===== Records to process
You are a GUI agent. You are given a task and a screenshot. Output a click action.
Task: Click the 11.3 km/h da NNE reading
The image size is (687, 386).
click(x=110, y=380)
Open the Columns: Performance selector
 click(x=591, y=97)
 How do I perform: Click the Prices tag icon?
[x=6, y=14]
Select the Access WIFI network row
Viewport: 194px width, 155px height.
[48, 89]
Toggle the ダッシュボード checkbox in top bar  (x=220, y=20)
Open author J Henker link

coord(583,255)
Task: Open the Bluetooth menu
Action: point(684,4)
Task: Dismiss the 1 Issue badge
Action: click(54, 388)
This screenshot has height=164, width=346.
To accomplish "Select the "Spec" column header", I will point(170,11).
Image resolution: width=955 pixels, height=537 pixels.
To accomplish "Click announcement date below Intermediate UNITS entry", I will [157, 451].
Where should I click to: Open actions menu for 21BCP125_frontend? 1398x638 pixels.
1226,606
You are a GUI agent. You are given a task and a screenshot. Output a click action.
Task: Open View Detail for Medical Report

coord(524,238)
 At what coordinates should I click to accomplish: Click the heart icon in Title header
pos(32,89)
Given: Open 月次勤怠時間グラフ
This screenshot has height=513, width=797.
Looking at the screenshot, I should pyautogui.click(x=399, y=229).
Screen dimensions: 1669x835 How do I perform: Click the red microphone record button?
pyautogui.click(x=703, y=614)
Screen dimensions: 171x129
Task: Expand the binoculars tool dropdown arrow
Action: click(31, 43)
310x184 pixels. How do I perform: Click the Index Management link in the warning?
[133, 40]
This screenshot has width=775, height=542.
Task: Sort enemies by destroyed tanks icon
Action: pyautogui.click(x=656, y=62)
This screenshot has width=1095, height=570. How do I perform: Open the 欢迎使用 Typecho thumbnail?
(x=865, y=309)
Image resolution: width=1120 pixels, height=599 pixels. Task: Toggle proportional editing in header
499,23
==========
Lay out every line of the items above as a JSON list of strings, one string per line, skipping any blank lines.

*Solution to this exercise*
[
  "You are a GUI agent. You are given a task and a screenshot. Output a click action.",
  "Task: Click the 11.3 km/h da NNE reading",
  "The image size is (687, 386).",
  "click(x=110, y=380)",
  "Open the Columns: Performance selector",
  " click(x=591, y=97)",
  " How do I perform: Click the Prices tag icon?",
  "[x=6, y=14]",
  "Select the Access WIFI network row",
  "Viewport: 194px width, 155px height.",
  "[48, 89]",
  "Toggle the ダッシュボード checkbox in top bar  (x=220, y=20)",
  "Open author J Henker link",
  "coord(583,255)",
  "Task: Open the Bluetooth menu",
  "Action: point(684,4)",
  "Task: Dismiss the 1 Issue badge",
  "Action: click(54, 388)",
  "This screenshot has height=164, width=346.",
  "To accomplish \"Select the \"Spec\" column header\", I will point(170,11).",
  "Image resolution: width=955 pixels, height=537 pixels.",
  "To accomplish \"Click announcement date below Intermediate UNITS entry\", I will [157, 451].",
  "Where should I click to: Open actions menu for 21BCP125_frontend? 1398x638 pixels.",
  "1226,606",
  "You are a GUI agent. You are given a task and a screenshot. Output a click action.",
  "Task: Open View Detail for Medical Report",
  "coord(524,238)",
  " At what coordinates should I click to accomplish: Click the heart icon in Title header",
  "pos(32,89)",
  "Given: Open 月次勤怠時間グラフ",
  "This screenshot has height=513, width=797.",
  "Looking at the screenshot, I should pyautogui.click(x=399, y=229).",
  "Screen dimensions: 1669x835 How do I perform: Click the red microphone record button?",
  "pyautogui.click(x=703, y=614)",
  "Screen dimensions: 171x129",
  "Task: Expand the binoculars tool dropdown arrow",
  "Action: click(31, 43)",
  "310x184 pixels. How do I perform: Click the Index Management link in the warning?",
  "[133, 40]",
  "This screenshot has width=775, height=542.",
  "Task: Sort enemies by destroyed tanks icon",
  "Action: pyautogui.click(x=656, y=62)",
  "This screenshot has width=1095, height=570. How do I perform: Open the 欢迎使用 Typecho thumbnail?",
  "(x=865, y=309)",
  "Image resolution: width=1120 pixels, height=599 pixels. Task: Toggle proportional editing in header",
  "499,23"
]